【ネタバレ解説】ワンダヴィジョンにおける「日常」のすばらしさについて
こんばんは!
昨日「ワンダヴィジョン」をイッキミしたので、解説していこうかなと思ってます!ネタバレ普通にあるんで、まだ全部読んでない方は絶対読まないでね!
【1】ドラマ仕立ては何を意味するのか?
エピソード内でCMがないものはヘックスの外がメインのエピソードとなっているのでドラマへのオマージュは深くないのですが、それぞれのエピソードには各時代の人気TVドラマへのリスペクトを感じさせる作りになっています。
シットコムという言葉をご存知でしょうか?元は「シチュエーション・コメディ」という言葉でして、日本人に馴染みのある海外ドラマで言うと「フル・ハウス」のような作品のことです。
Wikiによると下記のように定義されています。
一般的に、「シットコム」という言い方をする場合、狭義においては、概ね、以下の要素を持つ、ラジオ、もしくはテレビ番組を指す。
■連続ものだが1話完結ものが多く、回をまたがる物語のつながりや進展は希薄である。しかし、1977年から始まった「ソープ(英語版)」という昼ドラパロディ以来、アメリカでストーリーが繋がる番組が少しずつ出てきている。その例として「デスパレートな妻たち」や「オレンジ・イズ・ニュー・ブラック 塀の中の彼女たち」などがあげられる。
■主要な登場人物はほぼ一定。メンバーがたまに変化したり、ゲストが登場したりすることはある。
■主要な舞台が固定されている。
このような設定のもとで、毎回事件が起きるなどして生じるコミカルな状況が描かれる。
このスタイルのコメディは、イギリスにおいてラジオドラマの一ジャンルとして普及していたが、現在ではテレビドラマとして盛んに作られている。世界各国で作られているが、特にアメリカでの制作が盛んである。
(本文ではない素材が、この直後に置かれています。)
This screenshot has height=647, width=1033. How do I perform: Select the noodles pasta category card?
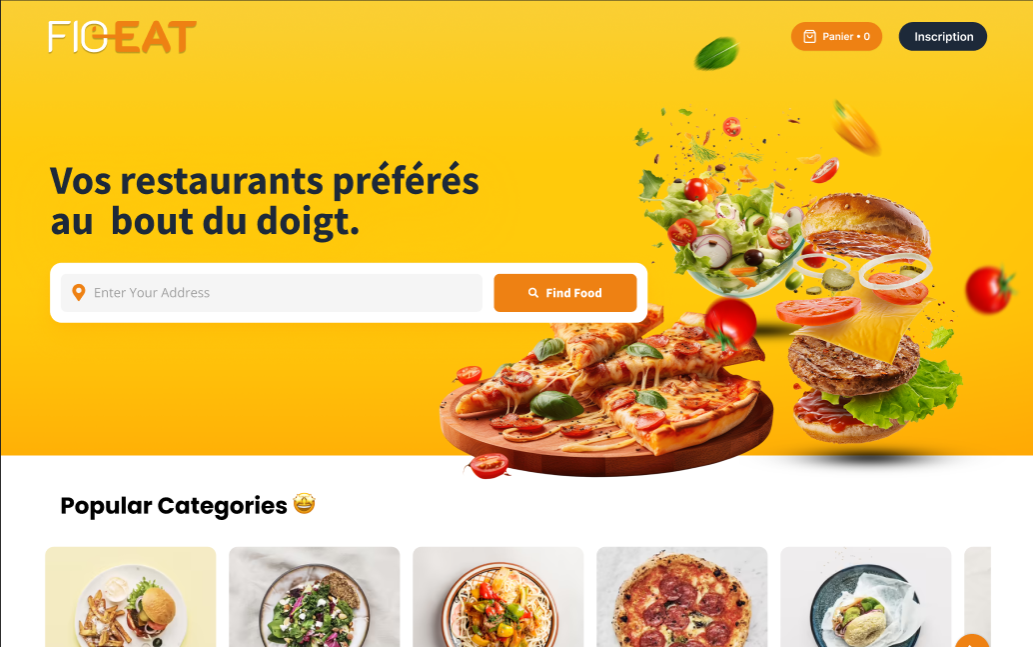point(498,597)
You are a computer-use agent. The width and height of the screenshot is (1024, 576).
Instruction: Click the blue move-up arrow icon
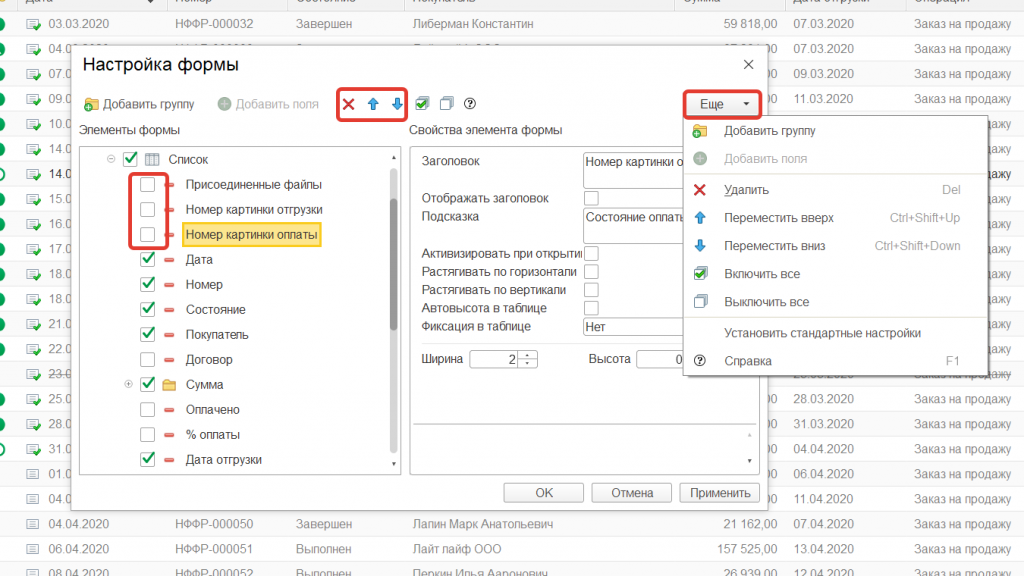point(374,103)
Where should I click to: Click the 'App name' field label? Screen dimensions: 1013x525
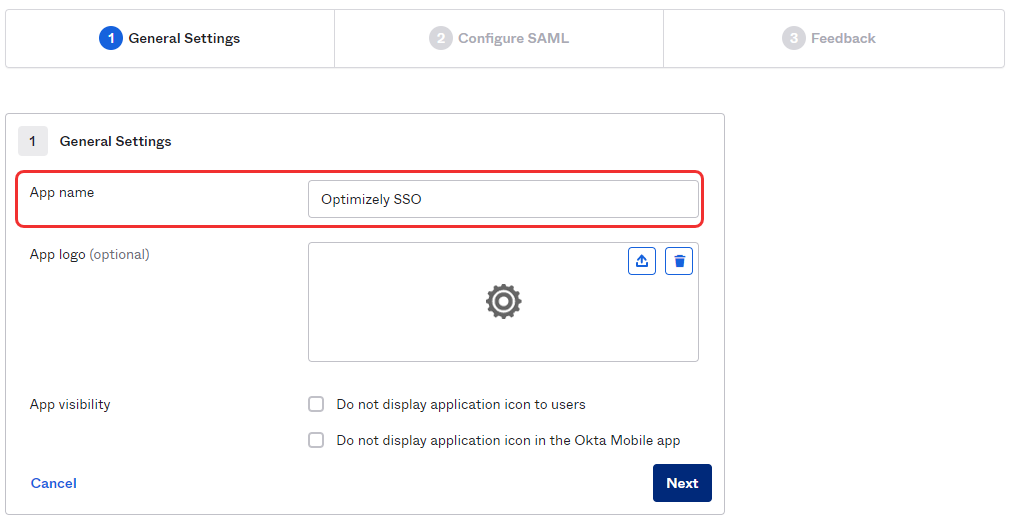(62, 192)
あと、ドラマの撮影現場に観客を入れて、役者の演技に合わせて、笑い声や感嘆の声などが入るという特徴もあります。「ワンダ・ヴィジョン」でも入ってたような気がします。
ではいつからアメリカではこのようなシットコムが作られるようになったのか?
「メアリ・ケイ・アンド・ジョニー」という作品が1947年にテレビで放映されています。「ワンダヴィジョン」第一話はそのあとの1951年に放映開始される「アイ・ラブ・ルーシー」が元ネタですね。
シットコムは舞台が限定されることもあり、1つの家を舞台にした家族とその友人たちの話がとても多いですね。今回「ワンダヴィジョン」で描かれたドラマ仕立てのストーリーも夫婦や家族を中心としていました。
ワンダが少女だったときに夢見ていたアメリカのシットコムに描かれるような理想的な家庭。都市部ではなく、郊外に家を買い、そこで最新の電化製品に囲まれ、愛する夫とかわいい赤ちゃんと一緒に楽しく幸せに暮らす。これがテロ行為などが行われる不穏なソコヴィアでそだった少女の夢でした。ワンダとピエトロのご両親はかわいい双子に愛を注いでいましたね。彼女もそういった夫婦になり、家庭をもって子供を愛する生活を夢見ていたのでしょう。シットコム作品を好きな理由もわかります。
このヘックスでの生活をシットコムのドラマ仕立てにしたのは、彼女自身がもともと抱いていた夢がそのまま形になってしまったということでしょう。彼女自身も最初は自分がこの世界を作り出してしまったと気づいていなかったかもしれません。途中からだんだんとワンダの意思がドラマに反映されていくこととなりますので、途中からはその自分の作り上げた世界にどっぷりとつかって、まるでごっこ遊びをするかのように自分の理想の世界に遣ってしまいます。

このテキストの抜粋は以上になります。